### Activity
Which lines come from the start of the records through the line that holds "[¡Compartir en WhatsApp!] (94, 1894)"? Write them out word for word.

### Data
****
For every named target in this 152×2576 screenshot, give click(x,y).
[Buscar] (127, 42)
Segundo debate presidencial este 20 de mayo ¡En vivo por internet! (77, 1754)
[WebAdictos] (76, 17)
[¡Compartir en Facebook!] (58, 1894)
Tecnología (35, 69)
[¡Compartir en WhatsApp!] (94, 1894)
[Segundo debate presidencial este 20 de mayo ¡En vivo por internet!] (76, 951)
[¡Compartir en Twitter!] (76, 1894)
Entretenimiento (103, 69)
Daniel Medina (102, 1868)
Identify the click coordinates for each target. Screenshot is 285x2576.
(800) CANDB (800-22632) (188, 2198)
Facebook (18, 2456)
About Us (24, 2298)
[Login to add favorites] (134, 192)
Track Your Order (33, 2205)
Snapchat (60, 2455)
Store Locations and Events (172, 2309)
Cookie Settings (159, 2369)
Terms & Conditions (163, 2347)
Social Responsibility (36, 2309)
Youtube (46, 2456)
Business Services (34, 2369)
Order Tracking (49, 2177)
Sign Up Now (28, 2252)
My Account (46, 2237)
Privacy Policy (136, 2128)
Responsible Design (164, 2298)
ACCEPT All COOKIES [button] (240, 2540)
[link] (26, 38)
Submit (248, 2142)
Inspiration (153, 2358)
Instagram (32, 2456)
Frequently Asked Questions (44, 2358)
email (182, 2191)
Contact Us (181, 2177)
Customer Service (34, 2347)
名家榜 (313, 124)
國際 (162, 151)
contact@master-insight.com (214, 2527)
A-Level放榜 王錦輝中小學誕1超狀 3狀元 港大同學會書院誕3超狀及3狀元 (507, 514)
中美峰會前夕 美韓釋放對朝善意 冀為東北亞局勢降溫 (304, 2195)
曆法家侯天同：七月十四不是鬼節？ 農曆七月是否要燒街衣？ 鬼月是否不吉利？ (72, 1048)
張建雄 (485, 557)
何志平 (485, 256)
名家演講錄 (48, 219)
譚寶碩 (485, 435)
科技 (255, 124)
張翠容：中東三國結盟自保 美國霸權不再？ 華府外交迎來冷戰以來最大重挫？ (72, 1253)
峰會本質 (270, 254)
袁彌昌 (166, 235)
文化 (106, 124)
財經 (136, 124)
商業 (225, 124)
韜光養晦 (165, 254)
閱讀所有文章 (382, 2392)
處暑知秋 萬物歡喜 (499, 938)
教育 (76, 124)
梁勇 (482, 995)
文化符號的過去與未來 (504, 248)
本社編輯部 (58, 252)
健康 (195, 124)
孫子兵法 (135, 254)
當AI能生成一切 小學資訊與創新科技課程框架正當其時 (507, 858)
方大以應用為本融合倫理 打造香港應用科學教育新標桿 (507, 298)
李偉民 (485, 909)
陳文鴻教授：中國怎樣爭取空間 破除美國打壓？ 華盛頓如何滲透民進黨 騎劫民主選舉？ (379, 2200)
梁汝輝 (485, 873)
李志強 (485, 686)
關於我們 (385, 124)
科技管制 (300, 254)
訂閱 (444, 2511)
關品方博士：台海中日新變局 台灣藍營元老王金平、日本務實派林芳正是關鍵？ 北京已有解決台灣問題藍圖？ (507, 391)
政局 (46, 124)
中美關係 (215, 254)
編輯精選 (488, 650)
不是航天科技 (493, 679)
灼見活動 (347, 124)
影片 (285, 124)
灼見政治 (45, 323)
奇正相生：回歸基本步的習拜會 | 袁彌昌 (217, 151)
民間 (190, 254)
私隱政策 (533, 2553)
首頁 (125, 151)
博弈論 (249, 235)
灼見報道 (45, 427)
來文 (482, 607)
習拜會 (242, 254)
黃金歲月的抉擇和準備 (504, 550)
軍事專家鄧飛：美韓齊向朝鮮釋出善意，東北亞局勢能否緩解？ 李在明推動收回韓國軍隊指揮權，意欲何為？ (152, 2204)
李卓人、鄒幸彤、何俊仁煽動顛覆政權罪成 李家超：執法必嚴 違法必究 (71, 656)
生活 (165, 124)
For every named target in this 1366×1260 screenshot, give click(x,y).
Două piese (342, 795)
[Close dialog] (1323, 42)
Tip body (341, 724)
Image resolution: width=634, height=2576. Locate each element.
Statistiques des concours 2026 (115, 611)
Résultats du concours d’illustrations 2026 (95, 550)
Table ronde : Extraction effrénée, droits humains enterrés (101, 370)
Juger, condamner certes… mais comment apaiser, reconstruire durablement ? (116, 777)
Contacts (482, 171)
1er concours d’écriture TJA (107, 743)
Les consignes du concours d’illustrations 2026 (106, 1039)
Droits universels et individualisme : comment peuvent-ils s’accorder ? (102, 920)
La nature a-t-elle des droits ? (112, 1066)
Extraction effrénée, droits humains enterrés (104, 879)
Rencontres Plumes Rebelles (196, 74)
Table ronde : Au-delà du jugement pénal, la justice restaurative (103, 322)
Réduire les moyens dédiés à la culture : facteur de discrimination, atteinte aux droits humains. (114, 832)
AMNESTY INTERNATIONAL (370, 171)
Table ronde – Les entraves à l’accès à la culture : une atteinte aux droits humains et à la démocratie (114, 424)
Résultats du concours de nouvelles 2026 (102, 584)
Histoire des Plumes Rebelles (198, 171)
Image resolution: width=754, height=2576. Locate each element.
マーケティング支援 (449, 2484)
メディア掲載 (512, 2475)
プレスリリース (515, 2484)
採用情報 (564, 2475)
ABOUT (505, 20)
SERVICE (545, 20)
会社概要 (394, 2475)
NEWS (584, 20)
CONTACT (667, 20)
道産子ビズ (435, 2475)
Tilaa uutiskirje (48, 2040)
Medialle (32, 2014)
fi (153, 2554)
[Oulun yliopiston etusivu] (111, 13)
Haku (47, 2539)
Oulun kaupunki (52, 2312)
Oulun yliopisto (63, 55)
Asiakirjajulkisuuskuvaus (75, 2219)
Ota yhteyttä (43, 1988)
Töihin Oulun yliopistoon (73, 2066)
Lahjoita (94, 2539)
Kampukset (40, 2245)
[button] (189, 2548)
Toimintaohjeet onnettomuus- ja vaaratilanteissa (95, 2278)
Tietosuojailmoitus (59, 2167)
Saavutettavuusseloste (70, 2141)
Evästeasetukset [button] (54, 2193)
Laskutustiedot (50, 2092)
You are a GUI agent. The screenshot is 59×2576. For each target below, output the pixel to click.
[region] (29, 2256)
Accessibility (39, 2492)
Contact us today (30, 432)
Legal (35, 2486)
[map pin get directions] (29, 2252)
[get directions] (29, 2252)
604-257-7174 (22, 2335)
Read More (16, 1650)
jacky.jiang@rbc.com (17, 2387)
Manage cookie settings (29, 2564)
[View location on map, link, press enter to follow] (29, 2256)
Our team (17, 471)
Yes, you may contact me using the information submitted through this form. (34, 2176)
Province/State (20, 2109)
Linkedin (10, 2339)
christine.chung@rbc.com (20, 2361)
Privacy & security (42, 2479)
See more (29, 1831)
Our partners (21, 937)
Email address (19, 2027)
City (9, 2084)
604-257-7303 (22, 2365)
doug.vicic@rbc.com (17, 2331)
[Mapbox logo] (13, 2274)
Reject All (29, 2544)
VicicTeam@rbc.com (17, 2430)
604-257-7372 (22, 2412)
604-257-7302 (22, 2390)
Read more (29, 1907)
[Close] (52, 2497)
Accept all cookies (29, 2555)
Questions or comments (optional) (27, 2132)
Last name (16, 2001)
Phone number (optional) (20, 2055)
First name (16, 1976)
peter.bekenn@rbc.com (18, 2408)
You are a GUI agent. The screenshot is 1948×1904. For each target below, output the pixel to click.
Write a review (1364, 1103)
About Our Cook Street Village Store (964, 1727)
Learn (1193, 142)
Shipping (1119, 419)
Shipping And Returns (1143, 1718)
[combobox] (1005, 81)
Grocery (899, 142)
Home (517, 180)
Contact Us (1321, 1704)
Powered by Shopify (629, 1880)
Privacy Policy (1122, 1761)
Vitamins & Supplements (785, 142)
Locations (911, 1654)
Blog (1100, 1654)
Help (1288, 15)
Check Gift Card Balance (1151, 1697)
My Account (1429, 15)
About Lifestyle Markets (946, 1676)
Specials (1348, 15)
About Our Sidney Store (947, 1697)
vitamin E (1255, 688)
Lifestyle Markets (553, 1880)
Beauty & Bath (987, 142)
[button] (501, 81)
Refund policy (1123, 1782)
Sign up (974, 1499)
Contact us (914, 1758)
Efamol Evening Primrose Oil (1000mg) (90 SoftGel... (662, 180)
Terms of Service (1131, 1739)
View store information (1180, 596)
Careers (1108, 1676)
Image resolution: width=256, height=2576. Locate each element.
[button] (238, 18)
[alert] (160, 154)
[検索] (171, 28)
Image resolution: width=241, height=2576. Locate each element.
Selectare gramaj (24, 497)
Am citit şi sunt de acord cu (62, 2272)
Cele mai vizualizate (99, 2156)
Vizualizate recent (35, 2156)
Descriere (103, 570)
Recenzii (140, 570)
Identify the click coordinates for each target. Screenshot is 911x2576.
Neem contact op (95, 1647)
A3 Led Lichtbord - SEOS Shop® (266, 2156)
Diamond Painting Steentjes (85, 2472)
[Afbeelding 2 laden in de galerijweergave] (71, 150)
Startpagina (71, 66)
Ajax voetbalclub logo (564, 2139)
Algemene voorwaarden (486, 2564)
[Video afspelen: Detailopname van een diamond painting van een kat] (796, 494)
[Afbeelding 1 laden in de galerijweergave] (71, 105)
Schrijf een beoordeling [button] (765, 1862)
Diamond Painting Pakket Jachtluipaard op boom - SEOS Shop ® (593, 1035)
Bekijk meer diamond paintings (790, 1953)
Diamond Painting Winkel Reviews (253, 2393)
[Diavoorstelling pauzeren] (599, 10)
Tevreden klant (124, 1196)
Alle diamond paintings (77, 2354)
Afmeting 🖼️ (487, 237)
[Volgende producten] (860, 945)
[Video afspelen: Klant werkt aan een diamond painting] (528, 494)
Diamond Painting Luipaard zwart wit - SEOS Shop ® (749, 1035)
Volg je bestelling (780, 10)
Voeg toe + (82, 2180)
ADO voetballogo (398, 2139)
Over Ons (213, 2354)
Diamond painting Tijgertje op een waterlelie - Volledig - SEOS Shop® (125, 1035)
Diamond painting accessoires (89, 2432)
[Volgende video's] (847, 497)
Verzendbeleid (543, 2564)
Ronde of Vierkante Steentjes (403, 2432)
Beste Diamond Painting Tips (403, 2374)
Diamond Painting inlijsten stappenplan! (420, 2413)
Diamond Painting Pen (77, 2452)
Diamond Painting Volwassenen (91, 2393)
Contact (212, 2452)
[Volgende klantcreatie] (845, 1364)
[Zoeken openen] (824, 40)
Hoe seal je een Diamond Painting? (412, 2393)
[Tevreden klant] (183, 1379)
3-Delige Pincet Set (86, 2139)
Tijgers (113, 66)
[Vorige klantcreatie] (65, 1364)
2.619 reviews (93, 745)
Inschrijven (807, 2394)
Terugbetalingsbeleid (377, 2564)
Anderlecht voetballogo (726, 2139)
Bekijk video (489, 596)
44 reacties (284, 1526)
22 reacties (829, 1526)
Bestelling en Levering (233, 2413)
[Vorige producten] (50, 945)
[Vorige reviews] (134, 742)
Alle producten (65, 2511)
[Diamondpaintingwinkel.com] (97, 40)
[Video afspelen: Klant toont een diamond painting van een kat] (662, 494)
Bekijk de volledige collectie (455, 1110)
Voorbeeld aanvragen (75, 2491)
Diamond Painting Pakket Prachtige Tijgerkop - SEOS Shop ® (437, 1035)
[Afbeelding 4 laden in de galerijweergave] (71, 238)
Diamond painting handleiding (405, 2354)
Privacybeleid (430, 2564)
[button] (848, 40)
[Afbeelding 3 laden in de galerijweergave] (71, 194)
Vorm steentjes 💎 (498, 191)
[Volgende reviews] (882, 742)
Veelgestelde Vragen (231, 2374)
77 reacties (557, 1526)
****
### Result of this task
For every named target in this 152×2576 screenshot, give click(x,y).
[Buscar] (127, 42)
Segundo debate presidencial este 20 de mayo ¡En vivo por internet! (77, 1754)
[WebAdictos] (76, 17)
[¡Compartir en Facebook!] (58, 1894)
Tecnología (35, 69)
[¡Compartir en WhatsApp!] (94, 1894)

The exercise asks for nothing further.